● What you will do:
Restate each line of the listing exactly, without carrying over any pictures.

┌─ Exercise material

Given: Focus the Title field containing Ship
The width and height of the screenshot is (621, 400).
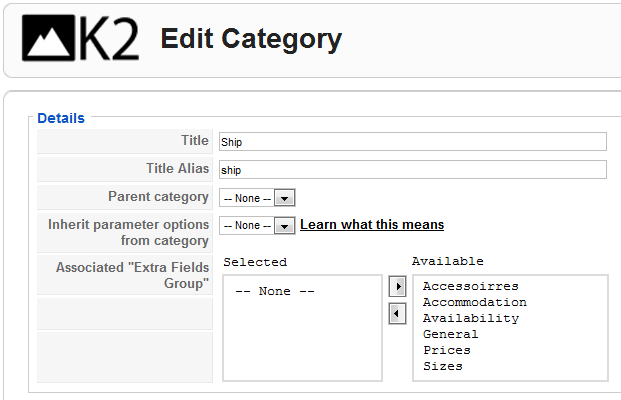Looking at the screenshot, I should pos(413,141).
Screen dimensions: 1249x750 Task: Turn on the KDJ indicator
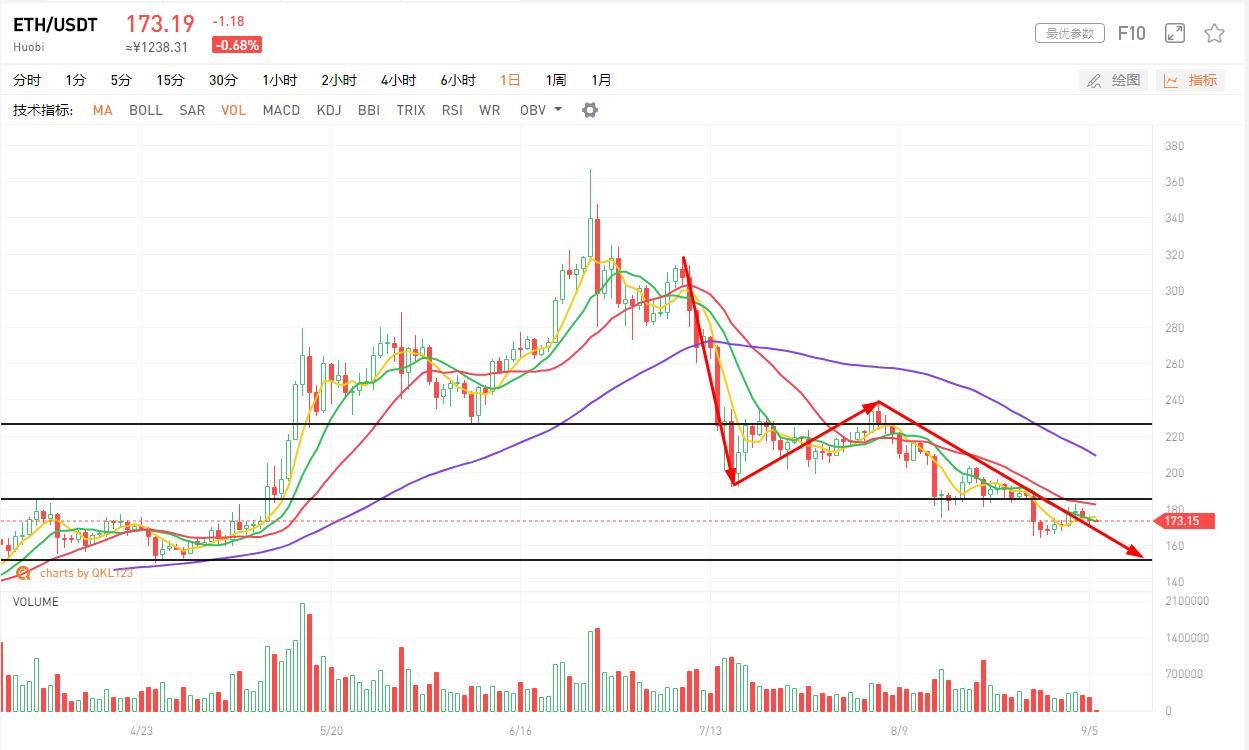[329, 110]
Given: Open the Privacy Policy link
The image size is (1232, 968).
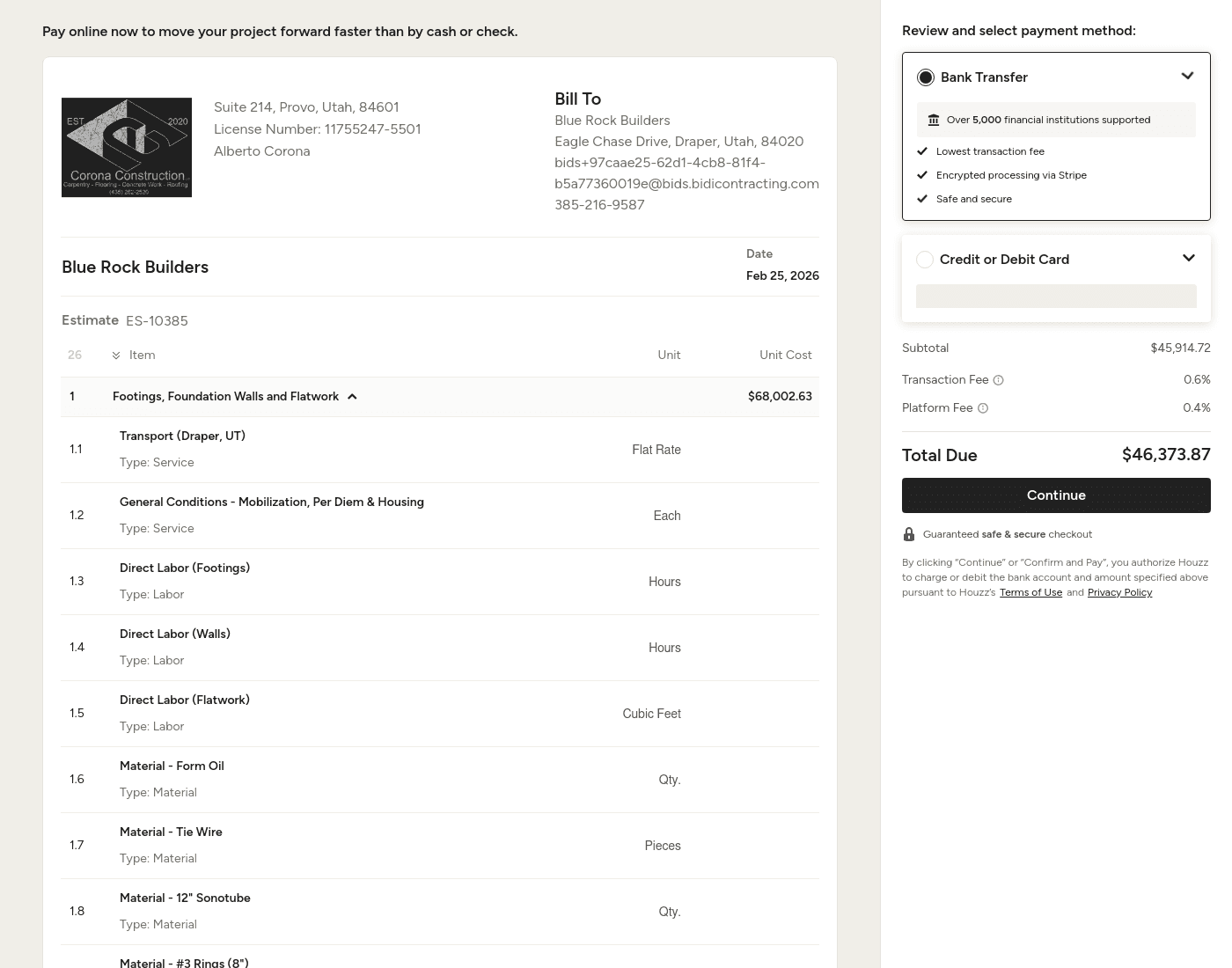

└─

● Result of the task:
Given: Focus the Title field containing Ship
The width and height of the screenshot is (621, 400).
Looking at the screenshot, I should pos(413,141).
Screen dimensions: 1249x750 Task: Turn on the KDJ indicator
[329, 110]
Given: Open the Privacy Policy link
The image size is (1232, 968).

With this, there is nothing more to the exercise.